Wednesday, May 14th.
The Day Before Admittance.
I immediately follow up with imaging and get an appointment for the following evening. By the time I get there, they are running an hour late but I don’t give a shit. I would’ve waited until midnight just to be sure there was evidence of my breaking skull somewhere in the ether. I struck up a conversation with an elderly man named Lester in the waiting room. Lester tells me how he lost his first wife before she turned 50, and I get misty-eyed. He promises I’ll be okay, and has the entire imaging staff promise to “take care of me.”
“Thank you, Lester! Good luck!” I yell from my dressing room.
They call me down the hall, it’s my turn to enter the MRI tube. They give me headphones, though it does little to calm the bass.
For those of you who have never succumbed to an imaging tunnel: An MRI machine is a DJ booth.
Clanks and bangs pull me back to Dragonette’s 2011 club smash song, “Hello.”
Dunnn-dunn-dunnn-dunnn-dunnn-dunnn-dunnnn
I try not to tap my foot.
“Do you want to listen to something else?” The tech asks.
“Creedence Clearwater Revival?” I answer in question. “I don’t think anyone can have a panic attack while listening to them.”
She nods in approval and slides me back to the end of the tube. I count through three songs while sitting totally still for the duration of the 20 minutes. The last one asked me if I’ve ever seen the rain, before they slide me back up again. Yes, Mr. Fogerty, and I wish I were listening to that instead of pinging of drumsticks reading my brain cells. Because that’s how this works?
“You did great! Go through your clothes and they will give you the image up front.
Yessss, I think to myself.
The imaging.
I think of how I’ll dash home and throw this into my laptop and obsess over what I can’t read.

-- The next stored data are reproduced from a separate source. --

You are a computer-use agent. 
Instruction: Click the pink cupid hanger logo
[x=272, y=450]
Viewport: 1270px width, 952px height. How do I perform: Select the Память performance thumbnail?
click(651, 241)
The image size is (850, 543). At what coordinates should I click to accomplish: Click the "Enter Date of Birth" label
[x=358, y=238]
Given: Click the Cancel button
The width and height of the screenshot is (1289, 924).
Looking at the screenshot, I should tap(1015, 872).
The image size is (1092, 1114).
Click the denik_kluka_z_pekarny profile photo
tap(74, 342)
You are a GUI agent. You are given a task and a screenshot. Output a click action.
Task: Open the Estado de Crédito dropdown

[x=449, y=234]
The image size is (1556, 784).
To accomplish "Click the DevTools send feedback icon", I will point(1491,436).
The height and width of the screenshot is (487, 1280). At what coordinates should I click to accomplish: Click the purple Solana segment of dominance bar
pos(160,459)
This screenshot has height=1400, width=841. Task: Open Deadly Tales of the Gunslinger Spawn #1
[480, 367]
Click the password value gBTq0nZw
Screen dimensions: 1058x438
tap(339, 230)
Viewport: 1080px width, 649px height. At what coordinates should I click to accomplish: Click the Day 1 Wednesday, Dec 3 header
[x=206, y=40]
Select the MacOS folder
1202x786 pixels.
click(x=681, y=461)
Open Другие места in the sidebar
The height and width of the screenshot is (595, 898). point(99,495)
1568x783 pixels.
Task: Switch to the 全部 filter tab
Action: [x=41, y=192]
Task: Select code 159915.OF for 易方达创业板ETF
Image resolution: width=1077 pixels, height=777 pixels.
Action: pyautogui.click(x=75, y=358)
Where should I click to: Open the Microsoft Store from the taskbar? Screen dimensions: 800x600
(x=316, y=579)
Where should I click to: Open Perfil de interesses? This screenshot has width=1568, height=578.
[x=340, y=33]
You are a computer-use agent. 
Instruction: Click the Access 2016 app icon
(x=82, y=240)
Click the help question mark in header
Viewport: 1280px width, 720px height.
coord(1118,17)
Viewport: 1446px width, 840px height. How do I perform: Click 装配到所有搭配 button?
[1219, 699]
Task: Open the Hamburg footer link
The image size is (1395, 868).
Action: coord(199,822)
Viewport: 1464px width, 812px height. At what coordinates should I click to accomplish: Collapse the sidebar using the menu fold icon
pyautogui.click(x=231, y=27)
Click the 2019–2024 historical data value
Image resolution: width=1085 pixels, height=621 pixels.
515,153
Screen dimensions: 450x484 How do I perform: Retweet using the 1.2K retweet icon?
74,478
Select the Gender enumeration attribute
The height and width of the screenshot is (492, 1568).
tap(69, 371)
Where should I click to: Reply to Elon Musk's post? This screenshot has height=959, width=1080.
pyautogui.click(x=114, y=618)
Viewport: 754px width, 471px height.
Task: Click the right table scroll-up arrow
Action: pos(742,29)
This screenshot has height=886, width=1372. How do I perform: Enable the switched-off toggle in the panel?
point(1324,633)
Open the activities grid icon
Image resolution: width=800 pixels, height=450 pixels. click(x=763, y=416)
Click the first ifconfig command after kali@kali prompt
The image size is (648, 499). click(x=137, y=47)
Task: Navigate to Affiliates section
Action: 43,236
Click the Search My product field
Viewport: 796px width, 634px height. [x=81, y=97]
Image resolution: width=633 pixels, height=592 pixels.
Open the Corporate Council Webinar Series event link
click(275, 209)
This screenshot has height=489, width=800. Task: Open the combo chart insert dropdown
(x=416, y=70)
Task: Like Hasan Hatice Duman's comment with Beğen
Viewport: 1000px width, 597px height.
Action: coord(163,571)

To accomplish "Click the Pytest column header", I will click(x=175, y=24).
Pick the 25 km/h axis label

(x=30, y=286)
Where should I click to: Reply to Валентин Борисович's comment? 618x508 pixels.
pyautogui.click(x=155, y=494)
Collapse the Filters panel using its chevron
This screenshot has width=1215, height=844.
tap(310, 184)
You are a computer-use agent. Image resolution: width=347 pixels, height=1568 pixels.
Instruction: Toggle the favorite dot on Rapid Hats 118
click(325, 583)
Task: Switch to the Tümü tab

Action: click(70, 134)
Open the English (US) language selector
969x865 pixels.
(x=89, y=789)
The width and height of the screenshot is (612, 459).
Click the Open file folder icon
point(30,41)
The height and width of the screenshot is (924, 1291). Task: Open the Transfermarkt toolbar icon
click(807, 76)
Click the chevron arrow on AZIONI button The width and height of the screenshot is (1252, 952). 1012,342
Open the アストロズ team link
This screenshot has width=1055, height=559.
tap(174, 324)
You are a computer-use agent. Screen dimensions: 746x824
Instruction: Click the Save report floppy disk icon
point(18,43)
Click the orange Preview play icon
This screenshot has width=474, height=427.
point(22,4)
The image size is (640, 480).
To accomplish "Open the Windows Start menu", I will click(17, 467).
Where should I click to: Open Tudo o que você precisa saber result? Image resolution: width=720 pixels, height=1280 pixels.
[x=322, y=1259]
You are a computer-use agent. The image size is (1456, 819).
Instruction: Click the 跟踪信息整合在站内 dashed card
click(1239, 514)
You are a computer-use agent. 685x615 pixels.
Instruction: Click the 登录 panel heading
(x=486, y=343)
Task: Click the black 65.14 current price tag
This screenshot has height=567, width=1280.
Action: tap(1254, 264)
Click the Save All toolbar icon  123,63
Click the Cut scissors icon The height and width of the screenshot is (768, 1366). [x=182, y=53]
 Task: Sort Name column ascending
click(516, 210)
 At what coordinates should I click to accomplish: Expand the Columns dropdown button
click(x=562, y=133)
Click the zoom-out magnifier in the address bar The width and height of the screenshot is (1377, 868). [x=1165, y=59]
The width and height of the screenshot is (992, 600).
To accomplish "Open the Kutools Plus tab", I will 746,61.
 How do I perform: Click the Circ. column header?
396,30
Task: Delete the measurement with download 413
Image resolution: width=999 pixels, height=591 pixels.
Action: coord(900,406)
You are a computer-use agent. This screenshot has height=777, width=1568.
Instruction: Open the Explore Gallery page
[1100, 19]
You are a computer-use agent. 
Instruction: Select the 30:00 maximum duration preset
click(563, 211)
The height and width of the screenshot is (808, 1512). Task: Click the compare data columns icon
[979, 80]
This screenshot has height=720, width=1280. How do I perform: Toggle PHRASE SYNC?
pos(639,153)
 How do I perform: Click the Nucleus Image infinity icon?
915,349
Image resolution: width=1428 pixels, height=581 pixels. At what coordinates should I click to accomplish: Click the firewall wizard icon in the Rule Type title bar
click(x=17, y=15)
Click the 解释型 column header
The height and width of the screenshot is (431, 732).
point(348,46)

It is 8:00 before I am out the door with a CD-ROM in my purse.
I get home, and it’s a catastrophe.
There is no CD/DVD drive port in my laptop, and the Xbox can’t read it either.
What is this? Medical service from 1990?!
I curse over and over, and Gable thinks of any place we might have an ancient CD-ROM.
“I’ll take it to work with me tomorrow,” I say, and give up.
I’ll go to bed and review this tomorrow.
Little do I know, the way I will review this tomorrow will be in a complete hellscape.